Brasília - O ministro Tarso Genro (Relações Institucionais) deixou ontem a cautela comum aos aliados do presidente Luiz Inácio Lula da Silva de lado e admitiu que o petista - candidato à reeleição - pode ganhar a eleição já no primeiro turno.
Segundo o ministro, a expectativa de vitória em uma única fase deve se confirmar nas pesquisas da próxima semana. “Queremos ganhar a eleição no primeiro turno e estamos preparados para duas etapas, mas, mantida a estabilidade atual, não é imprudente dizer que é possível ganhar no primeiro turno”, afirmou.
O ministro disse ainda que a campanha do presidente não teme a disputa no segundo turno. Na oposição, a avaliação é que se a disputa passar para uma segunda fase, Lula não poderá se esquivar dos debates. Esse cenário seria mais propício (acreditam os oposicionistas) para o candidato do PSDB à presidência, Geraldo Alckmin. “Não temos medo do segundo turno, as projeções mostram que podemos ganhar nos dois turnos”, disse Tarso.
Na reunião de coordenação política do presidente ontem no Palácio da Alvorada, ficou definido que nesta reta final da eleição Lula irá priorizar regiões de grande aglomeração populacional, como o Sudeste. De acordo com Tarso, o presidente deverá visitar regiões onde está atrás nas pesquisas “para buscar um pouco de equilíbrio”. Também ficou decidido que o tom do programa eleitoral de Lula não irá subir em respostas aos ataques da oposição.
O ministro finalizou, no entanto, que sempre que necessário serão dadas respostas políticas para fatos administrativos. Na última semana, o programa do presidente na TV se antecipou ao do tucano Geraldo Alckmin e rebateu críticas de que o presidente Lula não investiu nas estradas. “Vamos sempre responder técnica e politicamente a esse tipo de crítica”, afirmou.
Denúncias
Ontem, através de Genro, o governo minimizou a denúncia do Tribunal de Contas da União (TCU) de que R$ 11 milhões teriam sido supostamente desviados da Secretaria de Comunicação do Governo (Secom), chefiada por Luiz Gushiken.
O ministro disse que o Palácio não tem “nenhuma contrariedade” com relação ao levantamento e que se “eventualmente” alguém tiver responsabilidade terá que responder pelos fatos.
O ministro, no entanto, não quis responder se houve ingerência política no TCU para evitar a discussão do assunto antes das eleições. “Não vou me manifestar sobre isso.
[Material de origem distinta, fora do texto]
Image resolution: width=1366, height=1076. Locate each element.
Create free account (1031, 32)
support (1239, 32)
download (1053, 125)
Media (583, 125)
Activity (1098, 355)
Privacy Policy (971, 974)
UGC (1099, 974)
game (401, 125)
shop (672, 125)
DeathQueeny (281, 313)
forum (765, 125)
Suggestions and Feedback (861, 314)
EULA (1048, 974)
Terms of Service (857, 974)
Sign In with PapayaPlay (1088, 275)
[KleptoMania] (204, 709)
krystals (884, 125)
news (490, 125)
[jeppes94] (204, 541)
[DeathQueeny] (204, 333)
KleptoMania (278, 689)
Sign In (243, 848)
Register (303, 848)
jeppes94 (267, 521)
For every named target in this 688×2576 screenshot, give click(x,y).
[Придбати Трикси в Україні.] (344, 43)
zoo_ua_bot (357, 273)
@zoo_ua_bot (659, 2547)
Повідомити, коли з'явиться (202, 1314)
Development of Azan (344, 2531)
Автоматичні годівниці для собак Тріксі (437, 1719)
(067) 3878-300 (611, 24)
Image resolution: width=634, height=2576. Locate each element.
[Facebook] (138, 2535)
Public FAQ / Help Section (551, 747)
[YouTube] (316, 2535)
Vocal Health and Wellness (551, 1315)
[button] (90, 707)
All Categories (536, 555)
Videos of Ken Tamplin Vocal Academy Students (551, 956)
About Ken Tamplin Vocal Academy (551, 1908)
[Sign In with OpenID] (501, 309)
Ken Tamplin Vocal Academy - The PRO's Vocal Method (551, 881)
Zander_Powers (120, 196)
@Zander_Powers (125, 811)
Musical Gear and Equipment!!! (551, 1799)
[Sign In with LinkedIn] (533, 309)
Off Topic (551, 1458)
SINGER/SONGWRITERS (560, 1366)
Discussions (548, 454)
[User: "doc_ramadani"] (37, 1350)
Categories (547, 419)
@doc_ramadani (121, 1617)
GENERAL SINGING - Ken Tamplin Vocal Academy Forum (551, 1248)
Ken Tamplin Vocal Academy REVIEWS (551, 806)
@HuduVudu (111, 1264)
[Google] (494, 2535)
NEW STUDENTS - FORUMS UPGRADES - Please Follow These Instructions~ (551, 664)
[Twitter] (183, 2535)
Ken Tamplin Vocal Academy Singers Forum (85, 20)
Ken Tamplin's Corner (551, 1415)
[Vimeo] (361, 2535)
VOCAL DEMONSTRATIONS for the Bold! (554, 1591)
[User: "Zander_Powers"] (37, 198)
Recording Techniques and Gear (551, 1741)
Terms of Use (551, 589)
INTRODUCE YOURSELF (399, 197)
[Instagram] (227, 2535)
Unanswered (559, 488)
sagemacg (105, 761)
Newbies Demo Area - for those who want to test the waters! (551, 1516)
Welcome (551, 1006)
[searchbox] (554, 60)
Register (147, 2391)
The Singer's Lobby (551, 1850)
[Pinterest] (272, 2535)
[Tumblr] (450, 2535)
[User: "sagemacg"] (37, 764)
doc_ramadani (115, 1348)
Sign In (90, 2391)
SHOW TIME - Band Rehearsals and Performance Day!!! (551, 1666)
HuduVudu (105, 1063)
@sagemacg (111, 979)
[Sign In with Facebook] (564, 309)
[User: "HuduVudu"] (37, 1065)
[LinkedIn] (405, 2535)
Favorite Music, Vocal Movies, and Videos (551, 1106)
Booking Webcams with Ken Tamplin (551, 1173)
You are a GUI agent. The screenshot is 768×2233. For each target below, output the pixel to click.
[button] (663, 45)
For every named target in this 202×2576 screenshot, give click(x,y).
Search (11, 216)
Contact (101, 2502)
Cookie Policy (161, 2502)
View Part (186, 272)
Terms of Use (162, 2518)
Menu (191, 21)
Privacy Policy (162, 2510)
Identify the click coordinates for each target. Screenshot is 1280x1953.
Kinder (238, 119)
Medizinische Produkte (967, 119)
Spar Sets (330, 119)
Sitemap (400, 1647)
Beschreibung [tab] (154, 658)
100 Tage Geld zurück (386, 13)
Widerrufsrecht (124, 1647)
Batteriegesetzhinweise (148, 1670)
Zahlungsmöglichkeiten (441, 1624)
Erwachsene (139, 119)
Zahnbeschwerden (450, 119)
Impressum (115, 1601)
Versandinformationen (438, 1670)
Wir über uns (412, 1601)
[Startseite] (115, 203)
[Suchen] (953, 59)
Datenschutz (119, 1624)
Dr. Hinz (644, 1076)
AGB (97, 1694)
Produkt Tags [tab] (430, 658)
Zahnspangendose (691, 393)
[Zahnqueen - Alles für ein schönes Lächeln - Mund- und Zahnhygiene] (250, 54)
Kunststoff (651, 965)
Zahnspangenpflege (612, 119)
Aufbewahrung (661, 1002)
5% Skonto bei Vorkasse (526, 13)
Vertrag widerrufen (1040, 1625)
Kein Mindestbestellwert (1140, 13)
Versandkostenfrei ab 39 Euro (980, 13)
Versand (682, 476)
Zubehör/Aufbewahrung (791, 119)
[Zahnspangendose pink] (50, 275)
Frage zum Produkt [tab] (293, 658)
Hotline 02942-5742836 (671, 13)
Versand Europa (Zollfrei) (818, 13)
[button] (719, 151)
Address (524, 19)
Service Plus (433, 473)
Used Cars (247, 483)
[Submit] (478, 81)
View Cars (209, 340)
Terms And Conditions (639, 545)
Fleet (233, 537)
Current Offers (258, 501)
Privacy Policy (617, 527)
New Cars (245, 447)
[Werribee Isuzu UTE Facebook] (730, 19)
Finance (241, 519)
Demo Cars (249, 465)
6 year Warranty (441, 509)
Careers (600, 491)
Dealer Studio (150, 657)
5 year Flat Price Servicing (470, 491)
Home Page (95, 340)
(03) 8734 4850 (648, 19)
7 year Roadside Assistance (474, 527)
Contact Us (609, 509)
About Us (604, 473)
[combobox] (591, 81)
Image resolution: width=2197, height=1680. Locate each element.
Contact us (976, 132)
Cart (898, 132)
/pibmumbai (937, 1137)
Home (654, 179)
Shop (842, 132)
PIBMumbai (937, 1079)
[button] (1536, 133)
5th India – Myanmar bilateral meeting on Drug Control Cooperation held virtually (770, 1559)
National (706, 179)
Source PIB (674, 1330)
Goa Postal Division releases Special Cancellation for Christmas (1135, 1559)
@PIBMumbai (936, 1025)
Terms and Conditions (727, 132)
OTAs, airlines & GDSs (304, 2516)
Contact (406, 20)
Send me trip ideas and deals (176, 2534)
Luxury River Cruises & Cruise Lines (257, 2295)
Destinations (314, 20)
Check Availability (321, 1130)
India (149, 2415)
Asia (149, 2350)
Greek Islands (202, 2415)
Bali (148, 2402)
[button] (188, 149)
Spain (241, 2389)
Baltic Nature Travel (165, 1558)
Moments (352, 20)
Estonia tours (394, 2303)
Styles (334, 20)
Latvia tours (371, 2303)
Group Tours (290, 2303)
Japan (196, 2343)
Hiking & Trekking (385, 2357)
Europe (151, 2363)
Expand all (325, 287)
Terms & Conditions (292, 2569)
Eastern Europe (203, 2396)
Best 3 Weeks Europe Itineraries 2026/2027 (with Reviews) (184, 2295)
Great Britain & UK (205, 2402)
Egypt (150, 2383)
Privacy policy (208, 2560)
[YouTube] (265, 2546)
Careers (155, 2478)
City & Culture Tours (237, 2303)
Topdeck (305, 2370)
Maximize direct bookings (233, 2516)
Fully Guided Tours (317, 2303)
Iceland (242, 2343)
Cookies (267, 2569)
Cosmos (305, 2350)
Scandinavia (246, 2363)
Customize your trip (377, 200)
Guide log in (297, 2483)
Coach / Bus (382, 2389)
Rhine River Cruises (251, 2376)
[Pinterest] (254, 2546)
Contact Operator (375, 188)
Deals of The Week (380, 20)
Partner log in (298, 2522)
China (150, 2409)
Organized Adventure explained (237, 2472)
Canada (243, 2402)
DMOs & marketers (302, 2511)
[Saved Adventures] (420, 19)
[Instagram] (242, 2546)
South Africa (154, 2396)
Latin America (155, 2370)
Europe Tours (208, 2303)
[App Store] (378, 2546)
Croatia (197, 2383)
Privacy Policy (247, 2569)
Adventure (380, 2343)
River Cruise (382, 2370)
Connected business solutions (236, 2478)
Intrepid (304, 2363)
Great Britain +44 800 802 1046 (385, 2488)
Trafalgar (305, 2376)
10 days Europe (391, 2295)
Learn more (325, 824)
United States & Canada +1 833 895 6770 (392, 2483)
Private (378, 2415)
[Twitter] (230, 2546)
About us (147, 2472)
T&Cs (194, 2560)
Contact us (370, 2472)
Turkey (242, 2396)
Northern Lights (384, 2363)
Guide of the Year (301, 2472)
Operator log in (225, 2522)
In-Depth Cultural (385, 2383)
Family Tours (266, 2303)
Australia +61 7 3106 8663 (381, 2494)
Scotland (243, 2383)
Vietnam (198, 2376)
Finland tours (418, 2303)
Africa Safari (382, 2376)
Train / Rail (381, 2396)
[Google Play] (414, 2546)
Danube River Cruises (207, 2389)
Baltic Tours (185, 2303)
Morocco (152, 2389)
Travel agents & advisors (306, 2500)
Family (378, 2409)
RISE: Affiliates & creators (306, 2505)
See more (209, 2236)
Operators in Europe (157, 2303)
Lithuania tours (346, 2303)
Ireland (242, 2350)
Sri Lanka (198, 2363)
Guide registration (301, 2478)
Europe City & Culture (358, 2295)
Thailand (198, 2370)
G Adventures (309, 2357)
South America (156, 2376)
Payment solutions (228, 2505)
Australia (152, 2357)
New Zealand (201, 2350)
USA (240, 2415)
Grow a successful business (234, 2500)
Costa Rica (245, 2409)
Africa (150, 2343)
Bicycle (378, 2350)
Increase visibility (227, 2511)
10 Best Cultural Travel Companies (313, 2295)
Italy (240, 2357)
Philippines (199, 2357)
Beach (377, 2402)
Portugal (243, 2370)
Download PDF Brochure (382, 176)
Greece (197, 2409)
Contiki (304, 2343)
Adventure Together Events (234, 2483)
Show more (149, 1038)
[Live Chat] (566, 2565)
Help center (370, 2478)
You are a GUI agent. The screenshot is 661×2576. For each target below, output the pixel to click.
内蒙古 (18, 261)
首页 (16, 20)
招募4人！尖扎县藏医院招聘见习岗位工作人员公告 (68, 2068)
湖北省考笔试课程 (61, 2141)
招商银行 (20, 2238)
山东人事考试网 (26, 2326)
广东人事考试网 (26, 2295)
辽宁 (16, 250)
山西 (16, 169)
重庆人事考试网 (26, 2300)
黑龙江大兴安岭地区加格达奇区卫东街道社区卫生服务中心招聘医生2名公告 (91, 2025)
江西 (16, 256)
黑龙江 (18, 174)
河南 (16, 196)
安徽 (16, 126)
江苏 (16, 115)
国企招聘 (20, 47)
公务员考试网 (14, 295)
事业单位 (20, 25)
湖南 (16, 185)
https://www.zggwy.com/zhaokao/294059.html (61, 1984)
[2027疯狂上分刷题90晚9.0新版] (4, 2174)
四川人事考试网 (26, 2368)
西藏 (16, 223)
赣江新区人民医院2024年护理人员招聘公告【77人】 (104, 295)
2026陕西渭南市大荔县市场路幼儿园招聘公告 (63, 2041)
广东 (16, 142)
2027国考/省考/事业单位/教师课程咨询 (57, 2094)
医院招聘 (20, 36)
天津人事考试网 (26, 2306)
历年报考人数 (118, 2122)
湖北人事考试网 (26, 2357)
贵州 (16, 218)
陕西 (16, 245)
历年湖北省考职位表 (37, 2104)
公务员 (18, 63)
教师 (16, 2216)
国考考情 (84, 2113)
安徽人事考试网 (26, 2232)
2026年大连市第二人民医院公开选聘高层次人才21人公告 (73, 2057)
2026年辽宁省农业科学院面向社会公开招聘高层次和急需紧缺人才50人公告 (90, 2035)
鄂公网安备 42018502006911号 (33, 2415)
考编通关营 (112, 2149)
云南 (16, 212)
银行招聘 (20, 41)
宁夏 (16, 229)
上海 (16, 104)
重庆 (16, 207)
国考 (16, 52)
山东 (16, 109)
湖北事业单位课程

Do meu ponto de vista o TCU exerce função normativa, fiscalizadora e é assim que deve proceder”, disse.
Tarso Genro observou que o governo já tomou providências para evitar irregularidades na contratação de material de divulgação quando a Secom foi transferida para a Secretaria Geral da Presidência. “Todos os procedimentos, sem exceção, foram feitos a partir do momento em que a Secom foi para a Secretaria Geral e o ministro Luiz Dulci tomou todas as providencias para que eventuais irregularidades não se repetissem”, disse.
O ministro tergiversou ao ser questionado se o “rebaixamento” de Gushiken de ministro para secretário era um exemplo das providências adotadas. “Não vou me manifestar sobre isso. Não estou inculpando ninguém. O TCU exerce função do ponto de vista normativa, fiscalizadora e é assim que deve proceder”, disse.
A denúncia foi publicada pela revista “Veja” deste final de semana. Uma auditoria do TCU, sob responsabilidade do ministro Ubiratan Aguiar, indicou superfaturamento na edição de materiais gráficos e não encontrou provas da distribuição de vários encartes que haviam sido pagos. Por meio do advogado Luiz Justiniano de Arantes Fernandes, o ex-ministro Luiz Gushiken afirmou que as denúncias contidas no relatório “são antigas” e improcedentes.